Identification of a novel isoform of Cdk9

Positive transcription factor b (P-TEFb) is required for RNA polymerase II to make the transition from abortive to productive elongation. This important factor is a heterodimer of a cyclin-dependent kinase, cyclin-dependent kinase 9 (Cdk9), and one of four cyclin partners, cyclin T1, T2a, T2b or K. We demonstrate here that there exists in cells a second form of Cdk9 that is 13 kDa larger than the protein originally identified. Both of these forms, which we name Cdk942 and Cdk955, are present in HeLa and NIH/3T3 cells.
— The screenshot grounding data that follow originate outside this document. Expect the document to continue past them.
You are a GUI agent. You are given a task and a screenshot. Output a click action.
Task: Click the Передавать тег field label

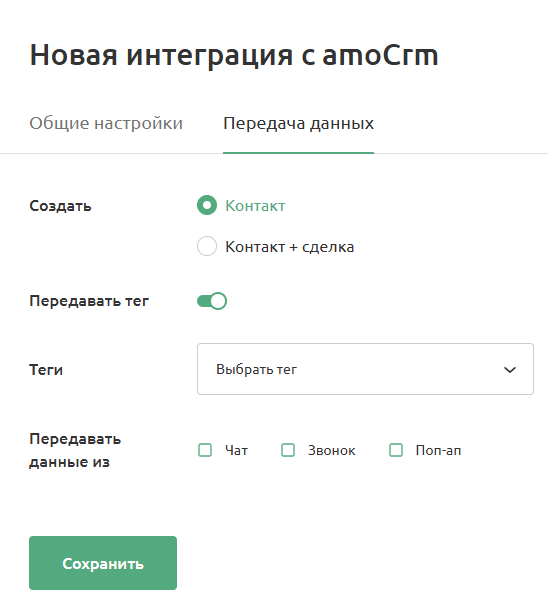(x=89, y=301)
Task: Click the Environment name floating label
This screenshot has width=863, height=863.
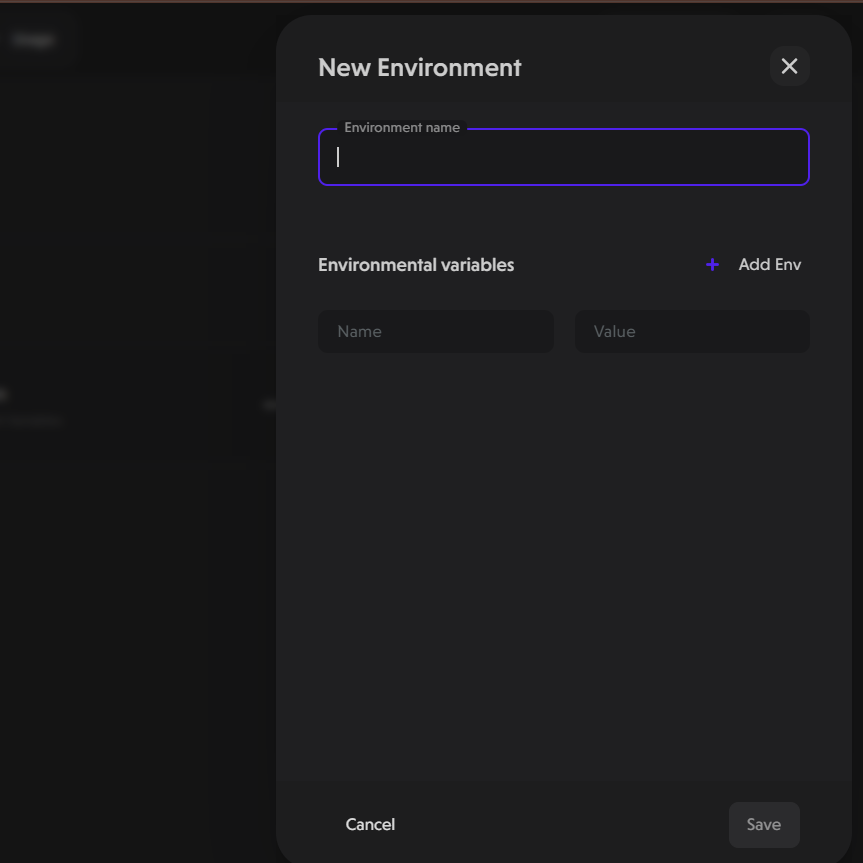Action: pyautogui.click(x=403, y=127)
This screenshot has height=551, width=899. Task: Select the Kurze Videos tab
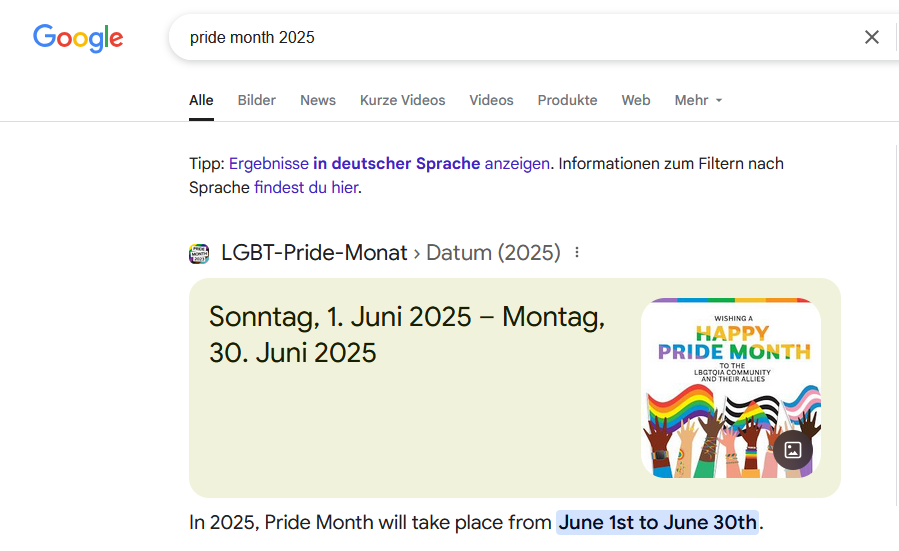coord(403,100)
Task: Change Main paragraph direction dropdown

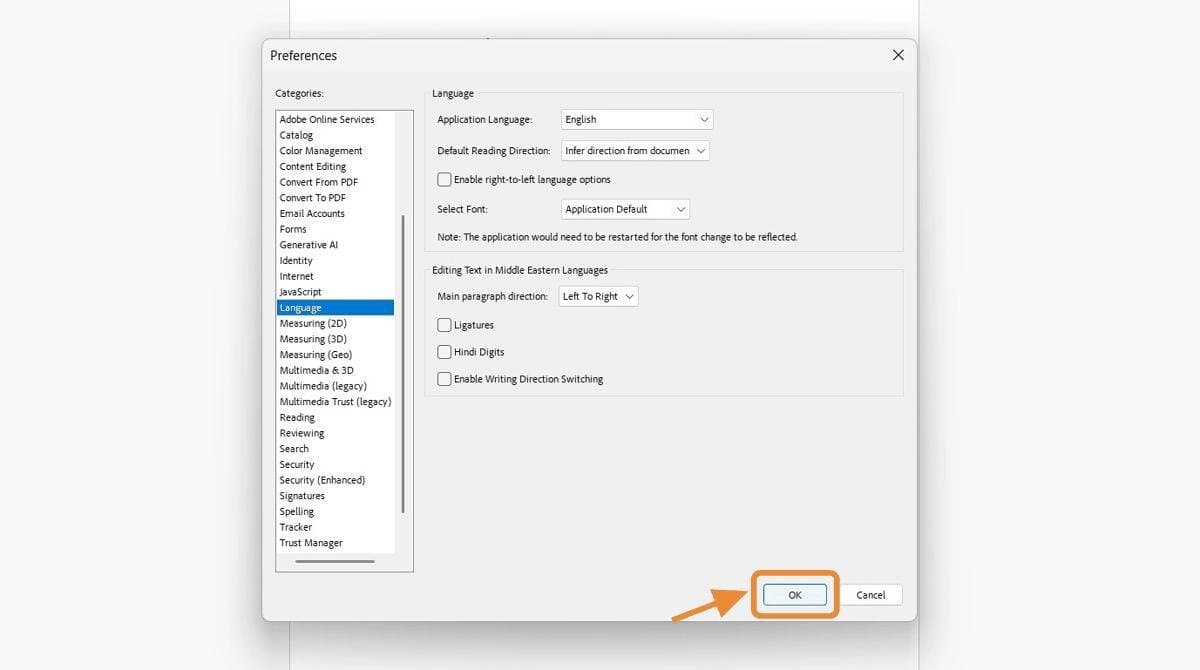Action: 598,297
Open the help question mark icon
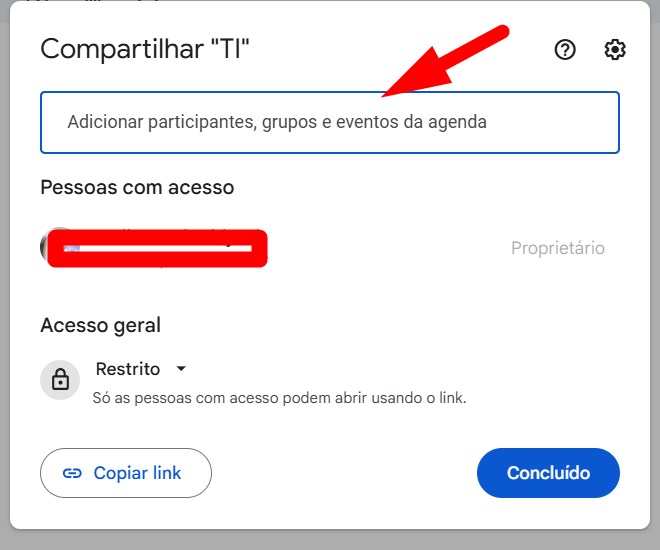The image size is (660, 550). coord(565,50)
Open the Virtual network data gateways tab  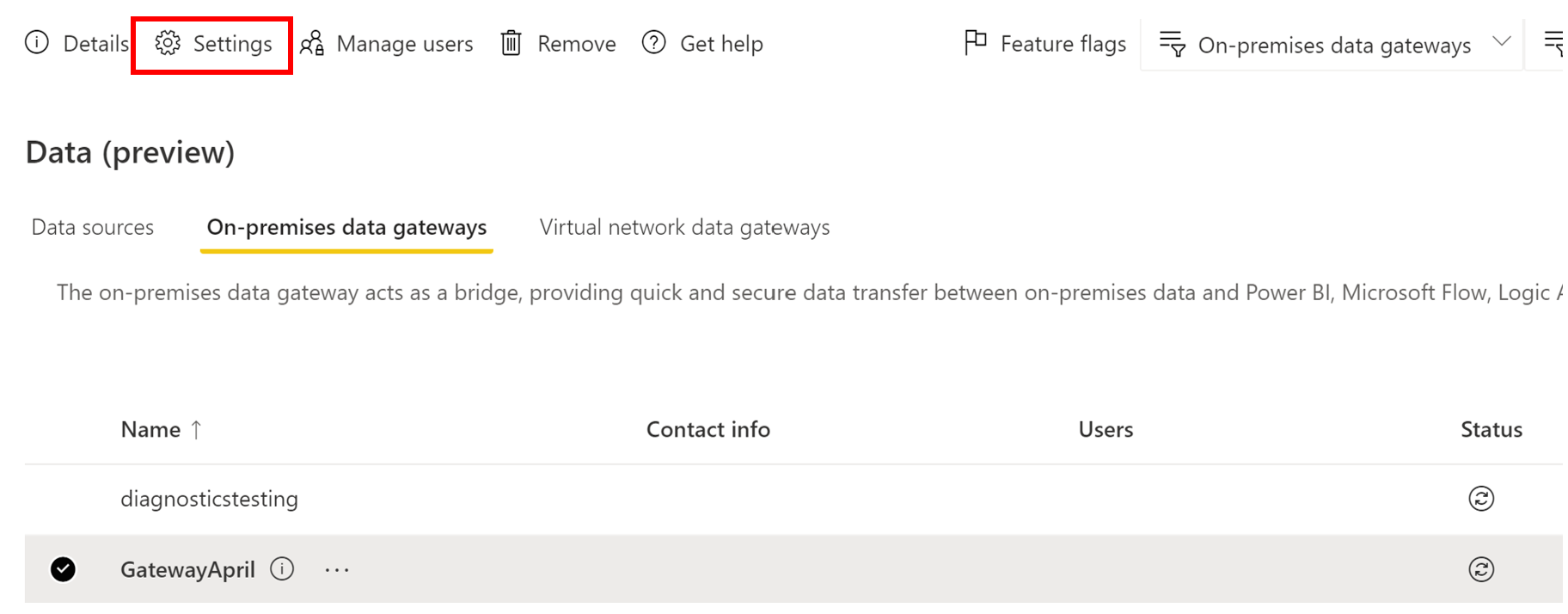683,227
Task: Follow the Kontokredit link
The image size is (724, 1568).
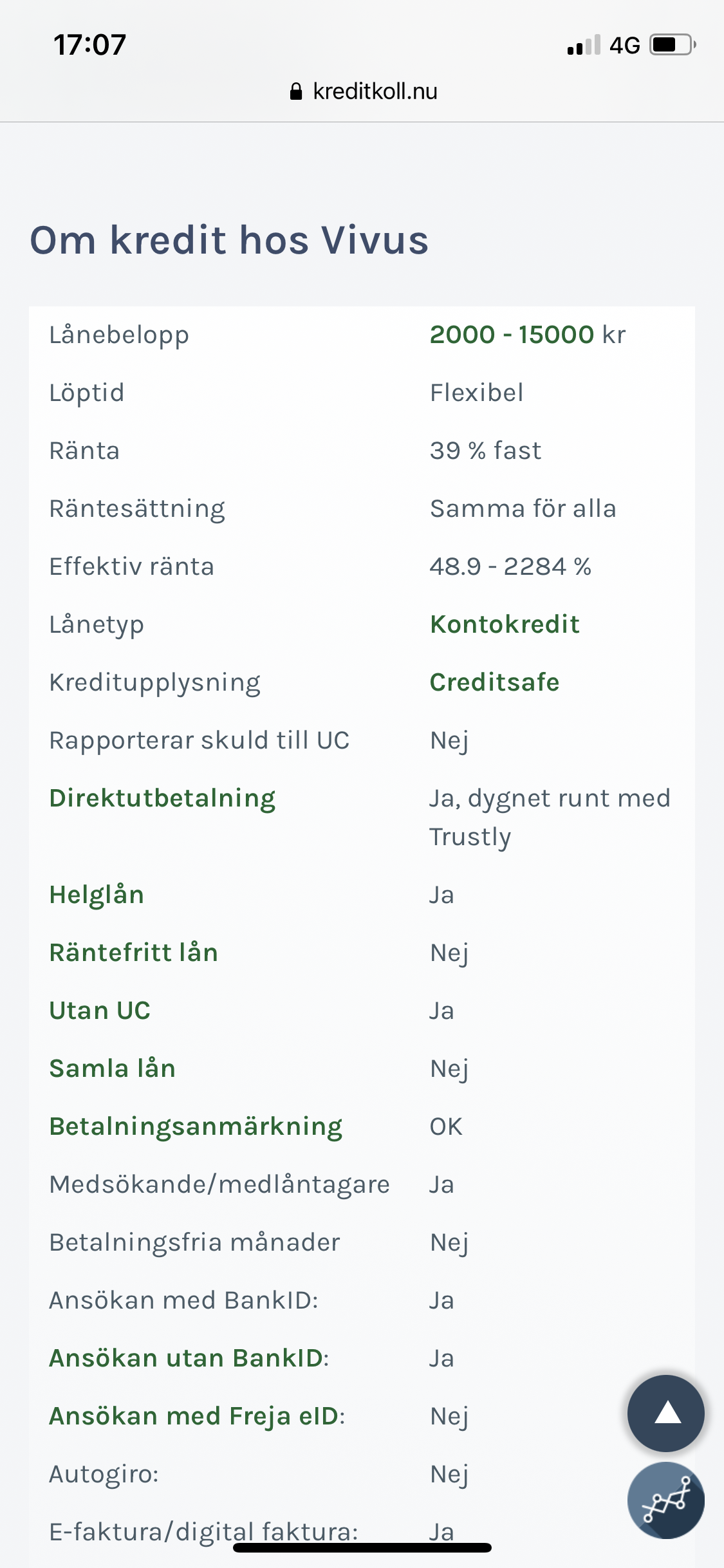Action: (x=505, y=624)
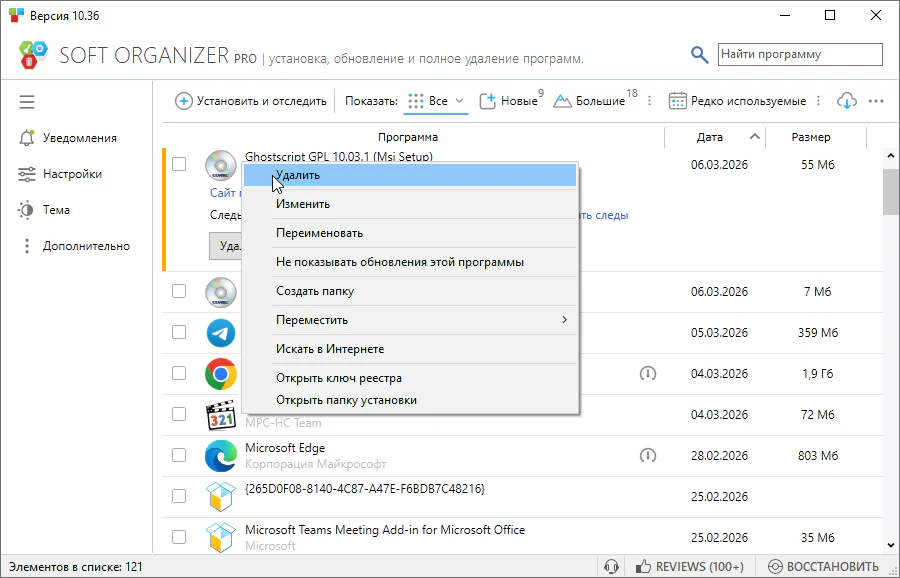Click the search magnifier icon
The image size is (900, 578).
click(x=700, y=55)

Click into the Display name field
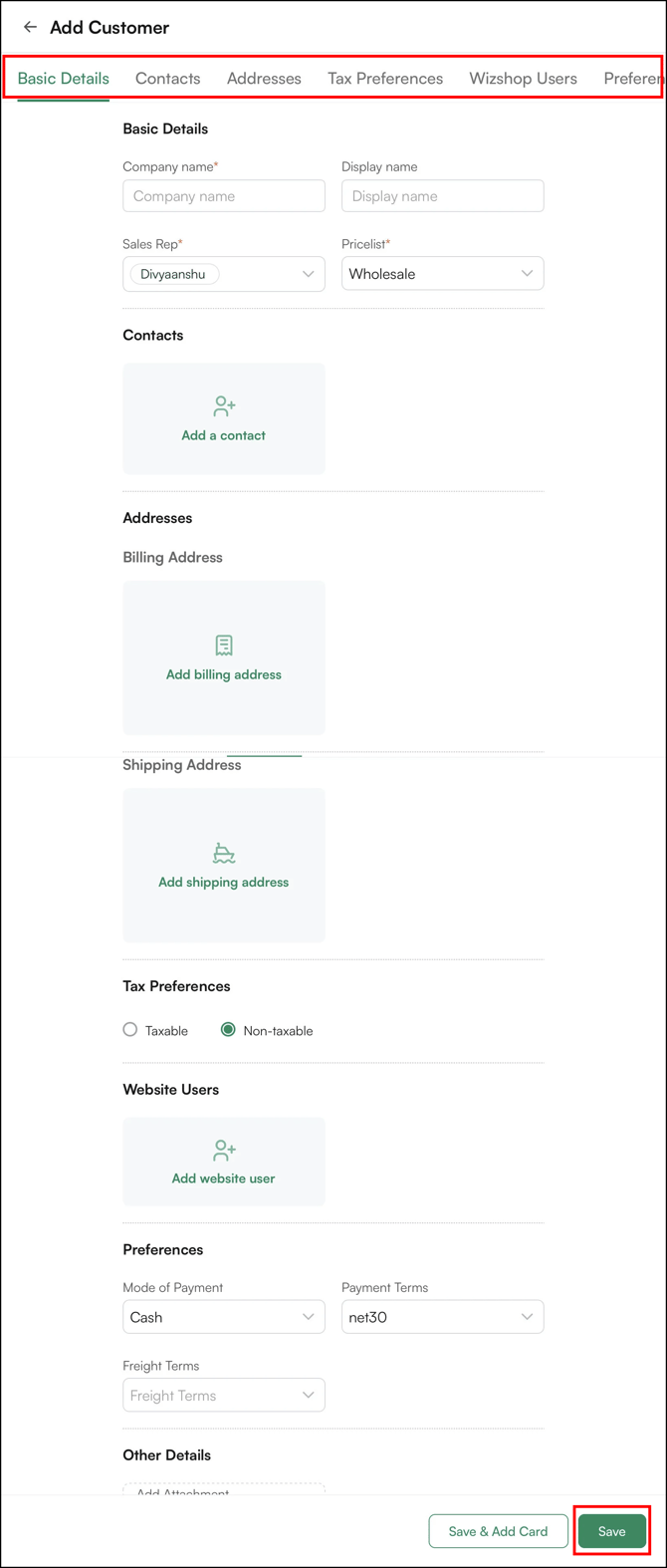point(443,196)
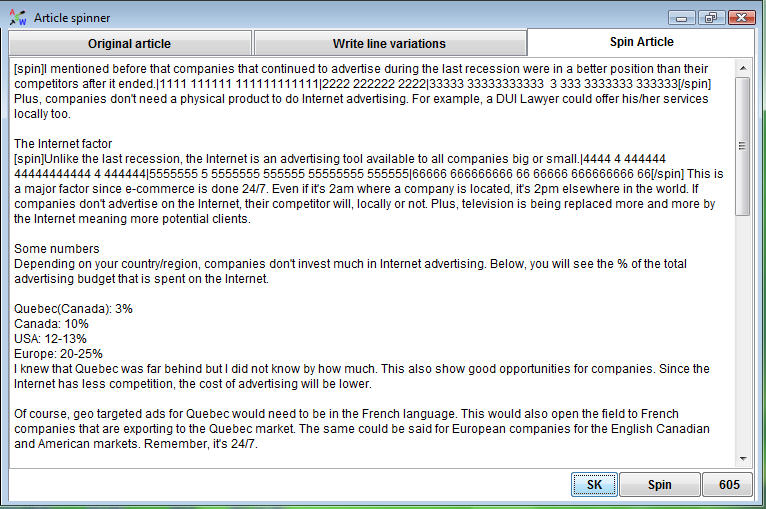Viewport: 766px width, 509px height.
Task: Place cursor on the 'Some numbers' line
Action: [x=57, y=249]
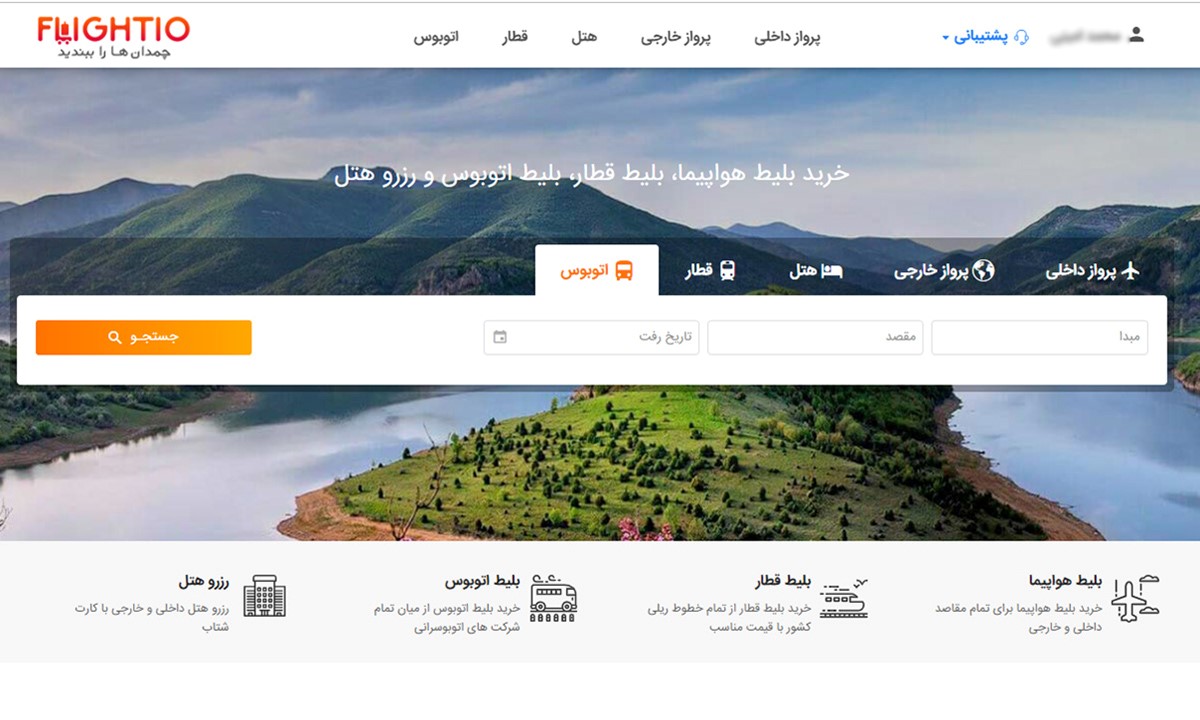The width and height of the screenshot is (1200, 720).
Task: Switch to the هتل tab with bed icon
Action: coord(816,271)

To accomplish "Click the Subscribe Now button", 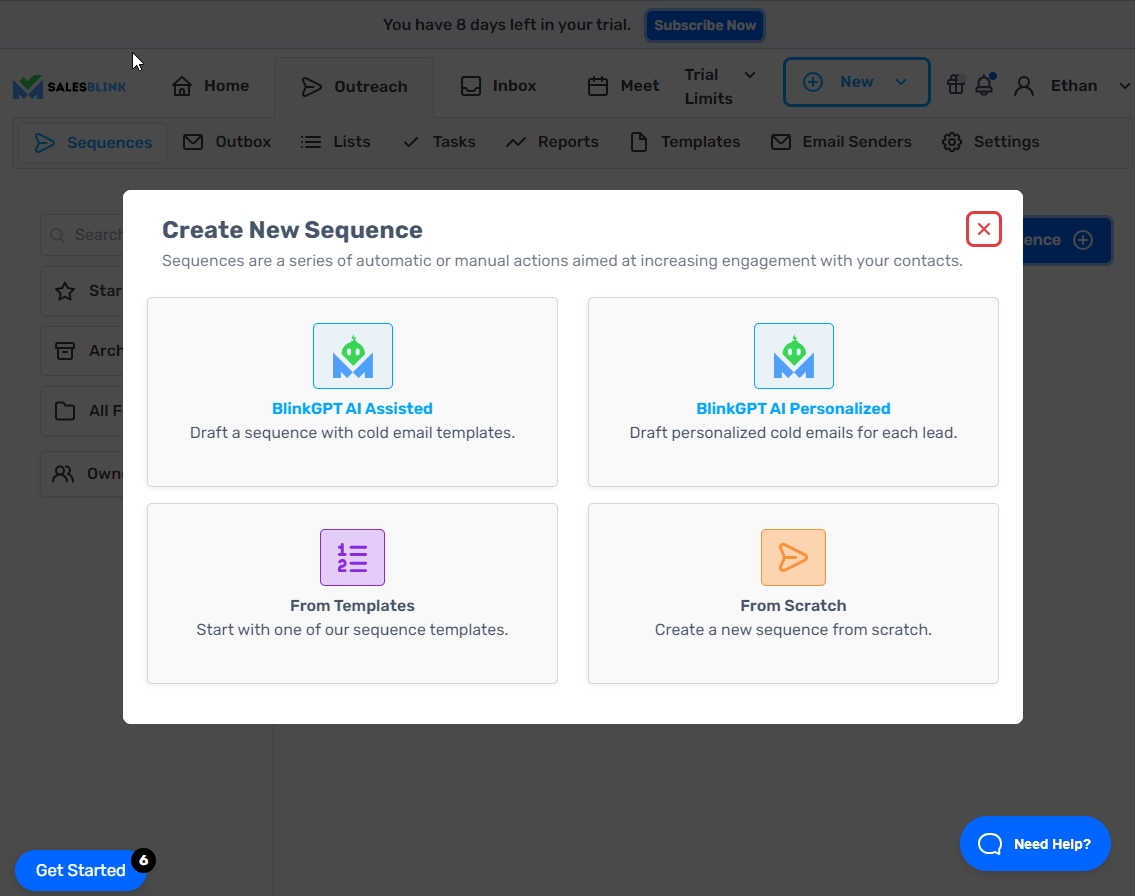I will pos(705,25).
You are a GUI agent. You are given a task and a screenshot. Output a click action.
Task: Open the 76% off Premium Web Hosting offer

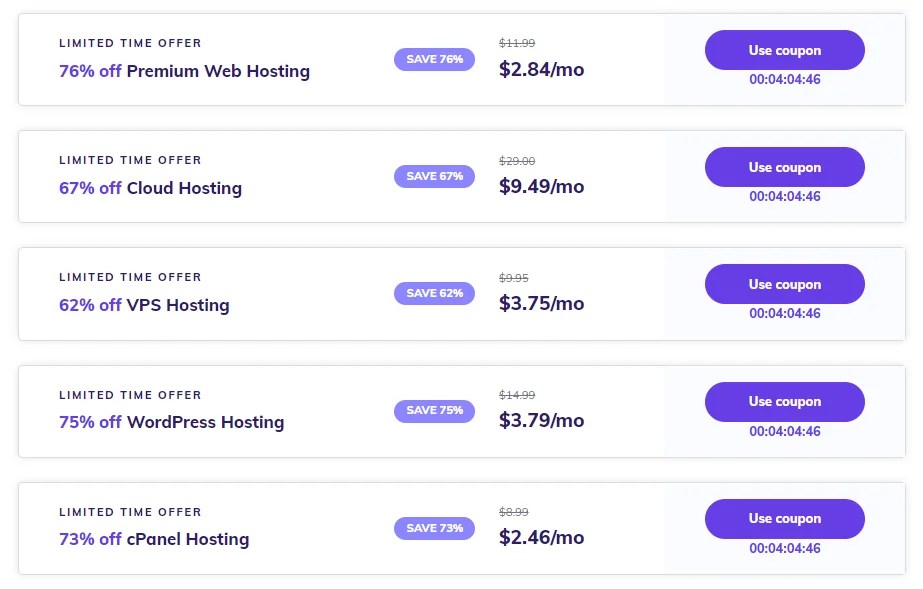point(184,71)
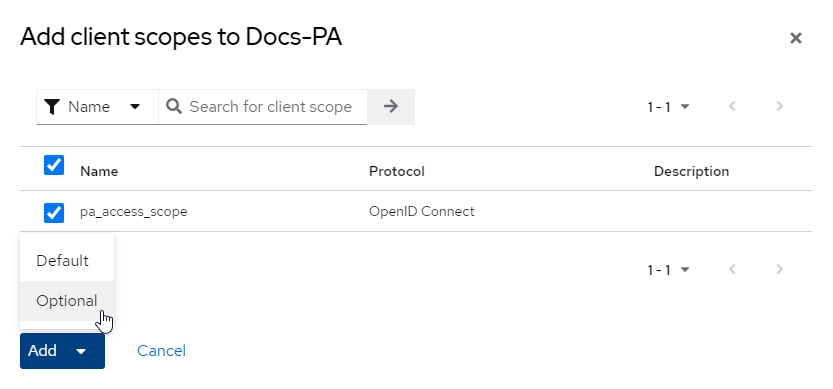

Cdk955 is generated from an mRNA that originates from a second promoter located upstream of the startpoint of transcription used to generate mRNAs encoding Cdk942. Antibodies specific for Cdk955 immunoprecipitate Cdk55 and cyclin T1, but not Cdk942. Cdk955 in the immunoprecipitates is active as judged by its ability to phosphorylate the carboxyl-terminal domain of the largest subunit of RNA polymerase II. Recently it has been shown that the activity of P-TEFb is negatively regulated in cells by reversible association with a small cellular RNA called 7SK. We show here that P-TEFb molecules containing either form of Cdk9 are found in association with 7SK and both complexes are disrupted by treatment with 600 mM KCl. The relative abundance of Cdk955 and Cdk942 changes in different cell types, including HeLa, NIH/3T3, human macrophages and mouse lung tissue. Additionally, treatment of macrophages with lipopolysaccharides or infection with human immunodeficiency virus alters the relative abundance of the two forms of Cdk9.